FedRAMP and CMMC compliance deadlines are looming

Getthyimages.com/Tatiana Maksimova
Federal contractors have less than six months to get their cybersecurity houses in order — or risk losing access to government work, writes immixGroup’s Amanda Mull.
Is your company ready for the upcoming FedRAMP and CMMC deadlines?
With the latest FedRAMP deadline on Sept. 30 and the CMMC deadline on Nov. 10, federal contractors are less than six months away from needing to demonstrate compliance.
Both programs require documented evidence, third-party assessments, and in some cases significant changes to how systems are configured and managed. Organizations that are not already on their way to compliance will lag behind their competition.
Failure to comply with these deadlines can have serious implications for your business — from revocation of your FedRAMP certification status to being unable to compete for potentially lucrative contracts with the Defense Department.
Let’s take a closer look at the two upcoming deadlines, and what you need to do to meet these important requirements.
FedRAMP compliance: A play in two acts
For the uninitiated, FedRAMP governs how cloud service providers handle federal data. The program is undergoing its most significant modernization in years, driven by the transition to NIST SP 800-53 Revision 5 — a shift that is a fundamental reset of cybersecurity expectations for cloud vendors operating in the federal space.
The Sept. 30, 2026, deadline is the first of two FedRAMP deadlines on the horizon.
By this fall, vendors must transition their authorization packages to machine-readable formats — a requirement designed to streamline federal review processes and reduce the documentation bottlenecks that have historically slowed FedRAMP authorizations. This is not a formatting preference; it is a compliance requirement.
The second deadline plays out 12 months later. By Sept. 30, 2027, all FedRAMP-authorized vendors must be fully aligned with Revision 5 control baselines, with particular emphasis on configuration management, system hardening, and continuous monitoring. Vendors who have not completed that transition by the final deadline face revocation of their FedRAMP certification.

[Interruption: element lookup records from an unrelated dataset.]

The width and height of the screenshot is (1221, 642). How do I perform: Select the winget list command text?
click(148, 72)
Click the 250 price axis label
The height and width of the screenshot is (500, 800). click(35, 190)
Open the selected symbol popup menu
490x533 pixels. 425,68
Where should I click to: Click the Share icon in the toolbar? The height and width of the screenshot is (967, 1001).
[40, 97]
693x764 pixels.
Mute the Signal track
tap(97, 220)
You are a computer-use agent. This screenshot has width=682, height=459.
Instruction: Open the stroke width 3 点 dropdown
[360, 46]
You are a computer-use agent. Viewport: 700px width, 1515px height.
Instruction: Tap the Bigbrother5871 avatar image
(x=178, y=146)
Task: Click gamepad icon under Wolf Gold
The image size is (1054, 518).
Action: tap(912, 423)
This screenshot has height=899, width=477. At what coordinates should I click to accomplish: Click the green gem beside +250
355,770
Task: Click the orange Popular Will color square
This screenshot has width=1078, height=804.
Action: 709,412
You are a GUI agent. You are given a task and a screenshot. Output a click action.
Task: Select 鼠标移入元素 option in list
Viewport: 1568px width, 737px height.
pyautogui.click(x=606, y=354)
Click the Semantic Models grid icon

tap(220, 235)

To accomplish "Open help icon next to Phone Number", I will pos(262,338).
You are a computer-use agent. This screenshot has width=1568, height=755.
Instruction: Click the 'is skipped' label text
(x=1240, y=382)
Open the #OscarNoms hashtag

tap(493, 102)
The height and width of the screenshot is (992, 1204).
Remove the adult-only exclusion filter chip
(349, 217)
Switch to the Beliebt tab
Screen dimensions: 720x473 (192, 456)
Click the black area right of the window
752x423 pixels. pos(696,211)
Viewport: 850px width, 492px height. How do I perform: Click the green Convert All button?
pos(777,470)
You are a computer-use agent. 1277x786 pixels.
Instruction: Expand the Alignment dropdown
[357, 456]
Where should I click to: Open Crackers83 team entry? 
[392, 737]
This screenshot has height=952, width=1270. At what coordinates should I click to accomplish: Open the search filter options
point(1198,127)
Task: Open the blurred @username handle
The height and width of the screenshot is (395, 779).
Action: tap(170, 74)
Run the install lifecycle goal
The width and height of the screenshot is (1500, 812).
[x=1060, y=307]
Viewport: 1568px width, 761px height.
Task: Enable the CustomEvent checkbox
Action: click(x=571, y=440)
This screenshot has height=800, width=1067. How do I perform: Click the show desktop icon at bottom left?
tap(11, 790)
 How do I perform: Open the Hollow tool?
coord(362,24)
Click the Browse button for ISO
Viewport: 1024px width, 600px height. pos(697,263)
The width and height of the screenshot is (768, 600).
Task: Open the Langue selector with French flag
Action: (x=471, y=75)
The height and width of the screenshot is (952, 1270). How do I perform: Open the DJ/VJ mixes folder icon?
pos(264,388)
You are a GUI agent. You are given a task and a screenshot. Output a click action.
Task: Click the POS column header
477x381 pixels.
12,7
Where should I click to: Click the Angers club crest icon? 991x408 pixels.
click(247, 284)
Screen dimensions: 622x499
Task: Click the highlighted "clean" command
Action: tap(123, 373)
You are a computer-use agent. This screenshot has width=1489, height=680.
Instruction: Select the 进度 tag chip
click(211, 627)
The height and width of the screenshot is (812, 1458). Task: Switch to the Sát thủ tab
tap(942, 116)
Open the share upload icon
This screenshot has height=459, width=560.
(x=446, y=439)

For vendors currently listed in FedRAMP's Preparation Phase, there is additional urgency. New rules require that organizations achieve FedRAMP Certified or Validated status within 12 months of entering that phase or face removal from the marketplace entirely.
Three priorities should be driving your FedRAMP planning right now.
First, assess where your current authorization sits relative to Revision 5 requirements. Many vendors are further from compliance than they realize, especially when it comes to the full integration of privacy controls and control families for personally identifiable information and supply chain risk management.
Second, engage an accredited third-party assessment organization (3PAO) early. Assessment schedules are filling up.
Third, monitor the new FedRAMP requests for comments released in early 2026. These RFCs propose changes that create new opportunities to expedite FedRAMP validations and Rev 5 certifications, but also introduce new obligations, such as assessment‑cost reporting, expanded marketplace transparency and machine‑readable authorization data requirements.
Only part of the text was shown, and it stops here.